Use these lists again to build new lists to define what is the list of devel/sources files and what is the list of deployed/targets files.
Then you can run either the analyze command to get the source to target deployment analysis.
You can selectively create a graphic tracing the transformation from several sources to a one target or several targets to one sources with graphics (selectively because this takes long time to run and large graphics are impossible to visualize)
Q: When parsing raw traces I am getting this error:
ERROR:tracecode:INCOMPLETE TRACE, 149249 orphaned trace(s) detected. First pid is: 3145728.
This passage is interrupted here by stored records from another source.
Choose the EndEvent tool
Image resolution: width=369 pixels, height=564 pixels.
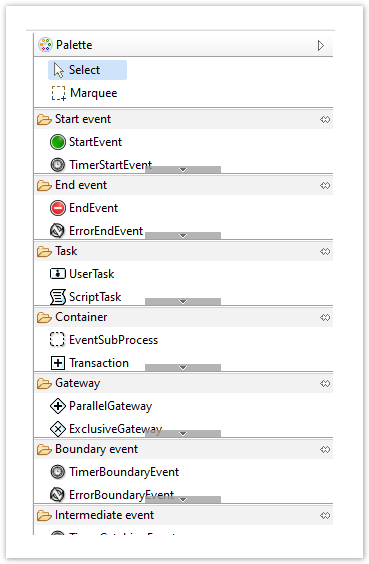[x=84, y=208]
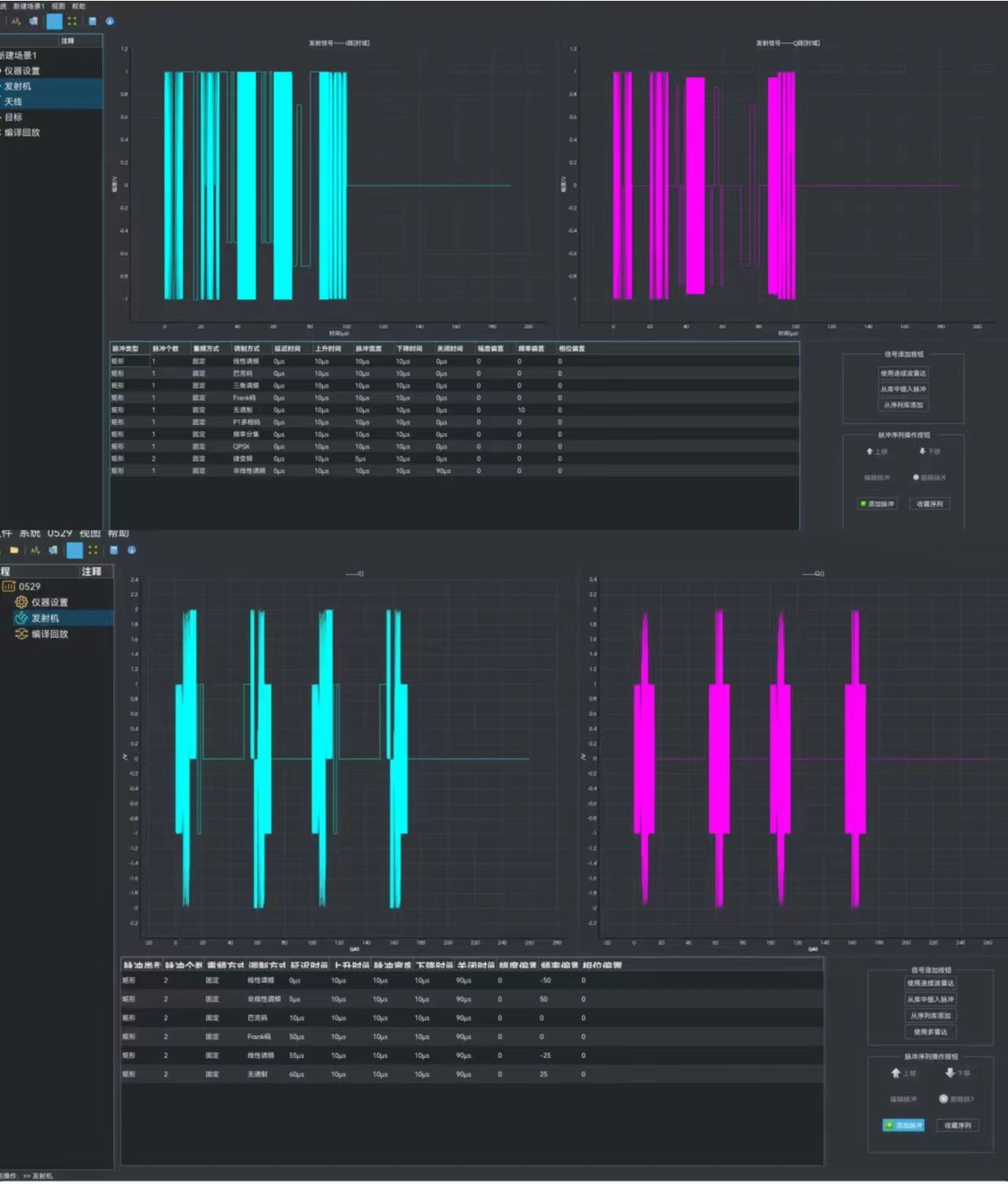This screenshot has height=1184, width=1008.
Task: Click the gauge icon in lower toolbar
Action: pos(53,550)
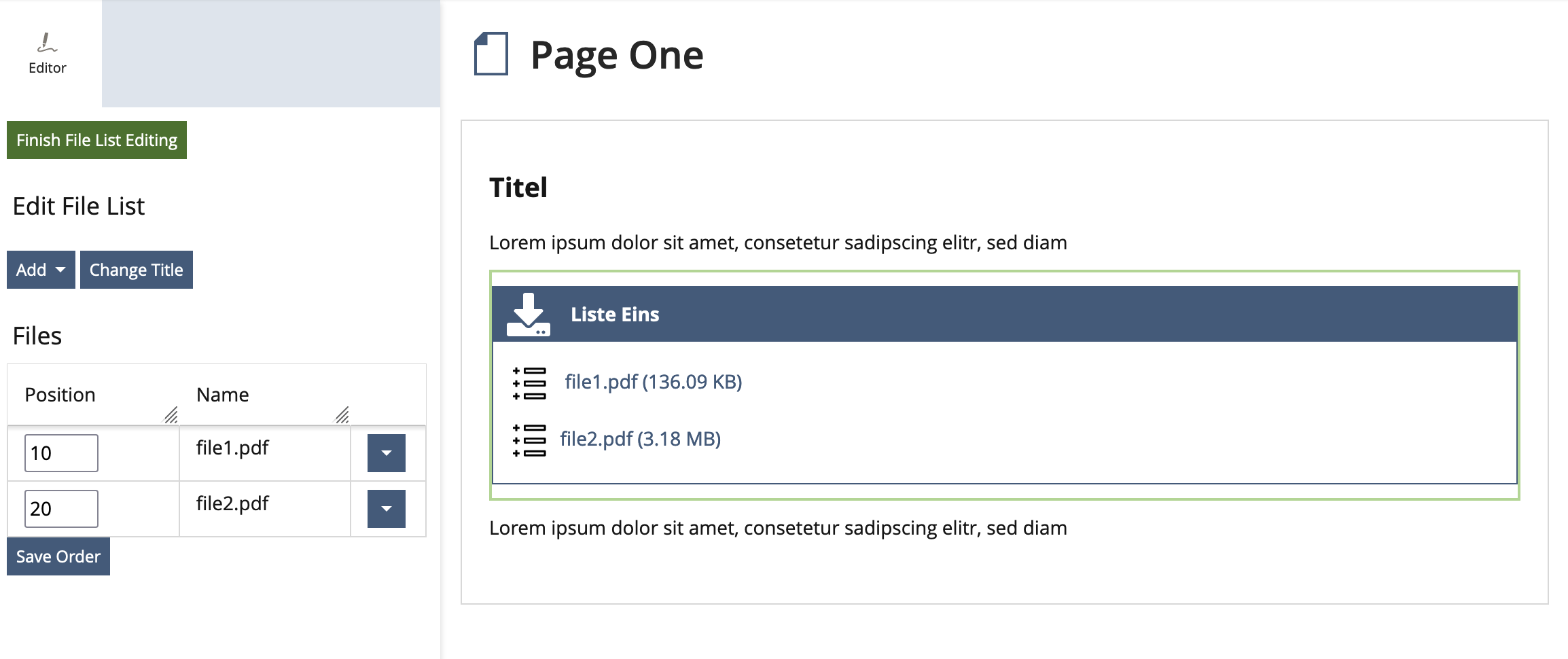The width and height of the screenshot is (1568, 659).
Task: Focus the position field containing 20
Action: pyautogui.click(x=61, y=509)
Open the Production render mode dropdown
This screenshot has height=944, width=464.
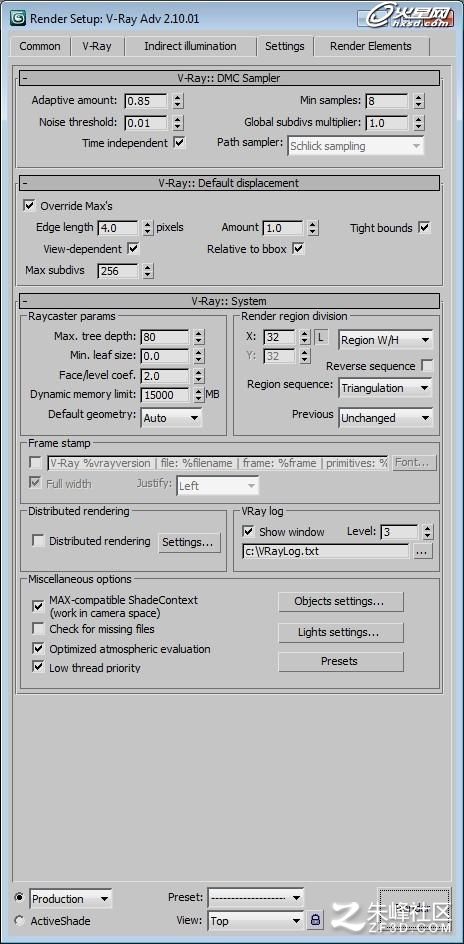click(x=70, y=899)
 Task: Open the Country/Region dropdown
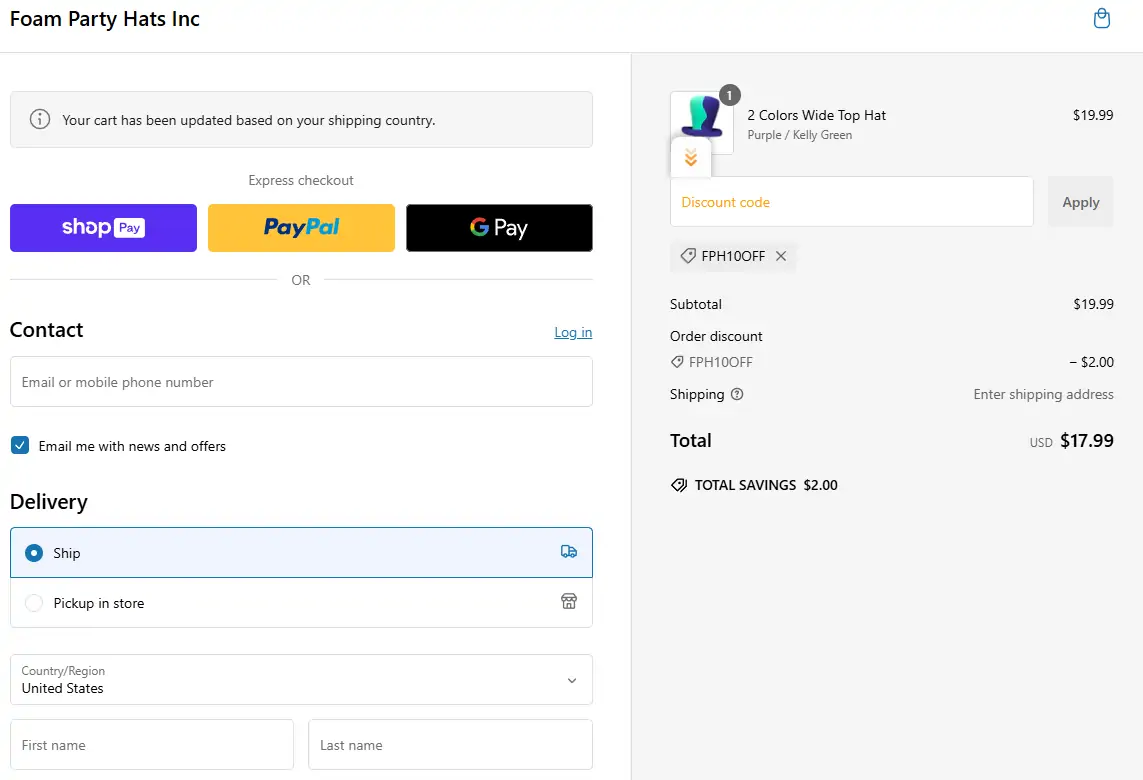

A: This is a serious error and means that your trace is not coherent as some process traces could not be related to the initial command launch graph and are therefore unrelated. This can happen if you mistakenly trace several commands and store the strace output in the same directory. You need to recollect your traces starting with a clean empty directory.
Q: When parsing raw traces I am getting several warnings:
WARNING:tracecode:parse_line: Unable to decode descriptor for pid: 3097012, line: '1399882436.807573 dup2(5</extra/linux-2.6.32/scripts/mksysmap>, 255) = 255\n'
A: This is just a warning that you can ignore most of the times. Here a file descriptor 255 does not (and cannot) exist, hence the warning.
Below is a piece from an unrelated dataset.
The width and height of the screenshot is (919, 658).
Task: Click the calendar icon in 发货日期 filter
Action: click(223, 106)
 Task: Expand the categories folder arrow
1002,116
This implementation of an strace-based build tracer is essentially an implementation of these papers:
Sander van der Burg published a key article and paper:
- http://sandervanderburg.blogspot.be/2012/04/dynamic-analysis-of-build-processes-to.html "Discovering Software License Constraints: Identifying a Binary's Sources by Tracing Build Processes"
- http://www.st.ewi.tudelft.nl/~sander/pdf/publications/TUD-SERG-2012-010.pdf By Sander van der Burg, Julius Davies, Eelco Dolstra, Daniel M. German, Armijn Hemel. Technical Report TUD-SERG-2012-010, Software Engineering Research Group, Delft, The Netherlands, April 2012.
Later, this similar paper relates the same approach:
- "Tracing Software Build Processes to Uncover License Compliance Inconsistencies" http://web.archive.org/web/20160329060541/http://shanemcintosh.org/assets/ase2014_vanderburg.pdf By Sander van der Burg, Eelco Dolstra, Shane McIntosh, Julius Davies, Daniel M. German, and Armijn Hemel
The Chromium test team built "swarming.client", a test isolation tools that was also a big inspiration for this tool too:
- https://www.chromium.org/developers/testing/isolated-testing/infrastructure
- https://chromium.googlesource.com/external/swarming.client/
memoize.py and fabricate use strace to track file dependencies using a similar approach to this tool:
- https://github.com/kgaughan/memoize.py
- https://code.google.com/archive/p/fabricate/
- https://news.ycombinator.com/item?id=9356433 : This article provides some good background on the same topic.
- http://buildaudit.sourceforge.net/ is a related build tracing tool that handles ptrace directly ass opposed to rely on strace for tracing.
- Apache-2.0
- Multiple licenses (GPL2/3, LGPL, MIT, BSD, etc.) for third-party dependencies.